# Exercise details
Return every one of the following items word for word, with each line unchanged.

# Listing

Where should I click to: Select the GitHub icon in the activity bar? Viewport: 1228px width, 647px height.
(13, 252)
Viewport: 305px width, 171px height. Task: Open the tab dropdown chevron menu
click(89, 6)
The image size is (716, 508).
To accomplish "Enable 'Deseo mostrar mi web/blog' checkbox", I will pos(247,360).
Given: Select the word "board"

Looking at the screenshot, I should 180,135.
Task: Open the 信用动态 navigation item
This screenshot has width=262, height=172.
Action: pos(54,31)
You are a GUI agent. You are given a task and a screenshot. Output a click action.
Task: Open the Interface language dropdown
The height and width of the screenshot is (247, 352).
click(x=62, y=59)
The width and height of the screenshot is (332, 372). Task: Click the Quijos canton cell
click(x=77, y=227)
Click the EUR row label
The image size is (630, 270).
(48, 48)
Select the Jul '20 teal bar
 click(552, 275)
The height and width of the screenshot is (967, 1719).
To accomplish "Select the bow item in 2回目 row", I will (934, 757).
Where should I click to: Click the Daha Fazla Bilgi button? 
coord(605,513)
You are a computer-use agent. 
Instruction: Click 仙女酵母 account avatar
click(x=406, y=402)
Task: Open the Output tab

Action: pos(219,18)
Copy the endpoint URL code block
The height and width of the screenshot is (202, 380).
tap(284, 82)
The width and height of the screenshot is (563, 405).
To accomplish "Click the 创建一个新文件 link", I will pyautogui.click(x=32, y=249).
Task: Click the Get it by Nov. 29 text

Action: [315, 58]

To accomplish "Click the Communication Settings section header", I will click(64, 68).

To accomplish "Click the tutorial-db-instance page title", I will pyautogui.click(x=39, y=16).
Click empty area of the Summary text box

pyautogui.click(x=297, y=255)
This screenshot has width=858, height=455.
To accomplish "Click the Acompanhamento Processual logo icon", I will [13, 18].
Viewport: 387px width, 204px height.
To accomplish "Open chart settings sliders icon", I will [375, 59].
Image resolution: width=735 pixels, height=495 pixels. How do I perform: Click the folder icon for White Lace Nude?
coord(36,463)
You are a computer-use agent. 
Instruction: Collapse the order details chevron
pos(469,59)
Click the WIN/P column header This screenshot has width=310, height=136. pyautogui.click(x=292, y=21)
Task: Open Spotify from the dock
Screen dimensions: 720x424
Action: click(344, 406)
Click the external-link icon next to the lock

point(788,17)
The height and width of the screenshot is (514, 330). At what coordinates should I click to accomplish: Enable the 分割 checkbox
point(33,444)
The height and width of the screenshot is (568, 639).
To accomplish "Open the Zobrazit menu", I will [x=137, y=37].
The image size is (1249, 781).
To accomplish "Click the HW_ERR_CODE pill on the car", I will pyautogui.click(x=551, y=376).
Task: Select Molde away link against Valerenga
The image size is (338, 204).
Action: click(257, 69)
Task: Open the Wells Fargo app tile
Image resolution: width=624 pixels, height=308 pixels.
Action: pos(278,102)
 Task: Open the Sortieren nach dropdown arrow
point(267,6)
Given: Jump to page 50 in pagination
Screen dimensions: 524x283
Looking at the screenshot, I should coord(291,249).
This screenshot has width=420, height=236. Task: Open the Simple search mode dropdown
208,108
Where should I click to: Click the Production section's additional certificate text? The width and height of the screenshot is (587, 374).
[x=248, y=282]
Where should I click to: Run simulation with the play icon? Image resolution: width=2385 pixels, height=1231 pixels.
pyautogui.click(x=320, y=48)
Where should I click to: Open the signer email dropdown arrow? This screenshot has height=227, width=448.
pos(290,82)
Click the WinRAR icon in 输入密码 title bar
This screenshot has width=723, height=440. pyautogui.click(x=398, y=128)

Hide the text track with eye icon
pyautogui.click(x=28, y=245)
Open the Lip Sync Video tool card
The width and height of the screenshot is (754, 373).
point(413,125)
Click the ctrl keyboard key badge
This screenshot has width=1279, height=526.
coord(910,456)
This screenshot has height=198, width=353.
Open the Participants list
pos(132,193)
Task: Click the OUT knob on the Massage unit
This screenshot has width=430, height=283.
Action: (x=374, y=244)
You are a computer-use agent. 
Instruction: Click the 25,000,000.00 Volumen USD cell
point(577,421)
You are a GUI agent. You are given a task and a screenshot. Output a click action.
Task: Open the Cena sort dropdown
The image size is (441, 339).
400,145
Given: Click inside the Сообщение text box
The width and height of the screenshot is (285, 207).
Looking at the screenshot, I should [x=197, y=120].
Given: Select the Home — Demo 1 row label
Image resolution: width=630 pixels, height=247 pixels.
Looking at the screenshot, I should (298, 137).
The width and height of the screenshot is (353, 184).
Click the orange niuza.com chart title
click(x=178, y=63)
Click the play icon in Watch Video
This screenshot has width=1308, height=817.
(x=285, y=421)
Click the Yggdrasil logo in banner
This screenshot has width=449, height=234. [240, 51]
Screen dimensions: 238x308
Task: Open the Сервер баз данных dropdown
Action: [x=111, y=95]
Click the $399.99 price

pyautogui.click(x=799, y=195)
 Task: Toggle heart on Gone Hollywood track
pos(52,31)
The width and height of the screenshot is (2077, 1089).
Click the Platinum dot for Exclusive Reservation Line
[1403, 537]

# Finished task
Where should I click to: Select the GitHub icon in the activity bar? Viewport: 1228px width, 647px height.
(13, 252)
Viewport: 305px width, 171px height. Task: Open the tab dropdown chevron menu
click(89, 6)
The image size is (716, 508).
To accomplish "Enable 'Deseo mostrar mi web/blog' checkbox", I will pos(247,360).
Given: Select the word "board"

Looking at the screenshot, I should 180,135.
Task: Open the 信用动态 navigation item
This screenshot has width=262, height=172.
Action: pos(54,31)
You are a GUI agent. You are given a task and a screenshot. Output a click action.
Task: Open the Interface language dropdown
The height and width of the screenshot is (247, 352).
click(x=62, y=59)
The width and height of the screenshot is (332, 372). Task: Click the Quijos canton cell
click(x=77, y=227)
Click the EUR row label
The image size is (630, 270).
(48, 48)
Select the Jul '20 teal bar
 click(552, 275)
The height and width of the screenshot is (967, 1719).
To accomplish "Select the bow item in 2回目 row", I will (934, 757).
Where should I click to: Click the Daha Fazla Bilgi button? 
coord(605,513)
You are a computer-use agent. 
Instruction: Click 仙女酵母 account avatar
click(x=406, y=402)
Task: Open the Output tab

Action: pos(219,18)
Copy the endpoint URL code block
The height and width of the screenshot is (202, 380).
tap(284, 82)
The width and height of the screenshot is (563, 405).
To accomplish "Click the 创建一个新文件 link", I will pyautogui.click(x=32, y=249).
Task: Click the Get it by Nov. 29 text

Action: [315, 58]

To accomplish "Click the Communication Settings section header", I will click(64, 68).

To accomplish "Click the tutorial-db-instance page title", I will pyautogui.click(x=39, y=16).
Click empty area of the Summary text box

pyautogui.click(x=297, y=255)
This screenshot has width=858, height=455.
To accomplish "Click the Acompanhamento Processual logo icon", I will [13, 18].
Viewport: 387px width, 204px height.
To accomplish "Open chart settings sliders icon", I will [375, 59].
Image resolution: width=735 pixels, height=495 pixels. How do I perform: Click the folder icon for White Lace Nude?
coord(36,463)
You are a computer-use agent. 
Instruction: Collapse the order details chevron
pos(469,59)
Click the WIN/P column header This screenshot has width=310, height=136. pyautogui.click(x=292, y=21)
Task: Open Spotify from the dock
Screen dimensions: 720x424
Action: click(344, 406)
Click the external-link icon next to the lock

point(788,17)
The height and width of the screenshot is (514, 330). At what coordinates should I click to accomplish: Enable the 分割 checkbox
point(33,444)
The height and width of the screenshot is (568, 639).
To accomplish "Open the Zobrazit menu", I will [x=137, y=37].
The image size is (1249, 781).
To accomplish "Click the HW_ERR_CODE pill on the car", I will pyautogui.click(x=551, y=376).
Task: Select Molde away link against Valerenga
The image size is (338, 204).
Action: click(257, 69)
Task: Open the Wells Fargo app tile
Image resolution: width=624 pixels, height=308 pixels.
Action: pos(278,102)
 Task: Open the Sortieren nach dropdown arrow
point(267,6)
Given: Jump to page 50 in pagination
Screen dimensions: 524x283
Looking at the screenshot, I should coord(291,249).
This screenshot has width=420, height=236. Task: Open the Simple search mode dropdown
208,108
Where should I click to: Click the Production section's additional certificate text? The width and height of the screenshot is (587, 374).
[x=248, y=282]
Where should I click to: Run simulation with the play icon? Image resolution: width=2385 pixels, height=1231 pixels.
pyautogui.click(x=320, y=48)
Where should I click to: Open the signer email dropdown arrow? This screenshot has height=227, width=448.
pos(290,82)
Click the WinRAR icon in 输入密码 title bar
This screenshot has width=723, height=440. pyautogui.click(x=398, y=128)

Hide the text track with eye icon
pyautogui.click(x=28, y=245)
Open the Lip Sync Video tool card
The width and height of the screenshot is (754, 373).
point(413,125)
Click the ctrl keyboard key badge
This screenshot has width=1279, height=526.
coord(910,456)
This screenshot has height=198, width=353.
Open the Participants list
pos(132,193)
Task: Click the OUT knob on the Massage unit
This screenshot has width=430, height=283.
Action: (x=374, y=244)
You are a computer-use agent. 
Instruction: Click the 25,000,000.00 Volumen USD cell
point(577,421)
You are a GUI agent. You are given a task and a screenshot. Output a click action.
Task: Open the Cena sort dropdown
The image size is (441, 339).
400,145
Given: Click inside the Сообщение text box
The width and height of the screenshot is (285, 207).
Looking at the screenshot, I should [x=197, y=120].
Given: Select the Home — Demo 1 row label
Image resolution: width=630 pixels, height=247 pixels.
Looking at the screenshot, I should (298, 137).
The width and height of the screenshot is (353, 184).
Click the orange niuza.com chart title
click(x=178, y=63)
Click the play icon in Watch Video
This screenshot has width=1308, height=817.
(x=285, y=421)
Click the Yggdrasil logo in banner
This screenshot has width=449, height=234. [240, 51]
Screen dimensions: 238x308
Task: Open the Сервер баз данных dropdown
Action: [x=111, y=95]
Click the $399.99 price

pyautogui.click(x=799, y=195)
 Task: Toggle heart on Gone Hollywood track
pos(52,31)
The width and height of the screenshot is (2077, 1089).
Click the Platinum dot for Exclusive Reservation Line
[1403, 537]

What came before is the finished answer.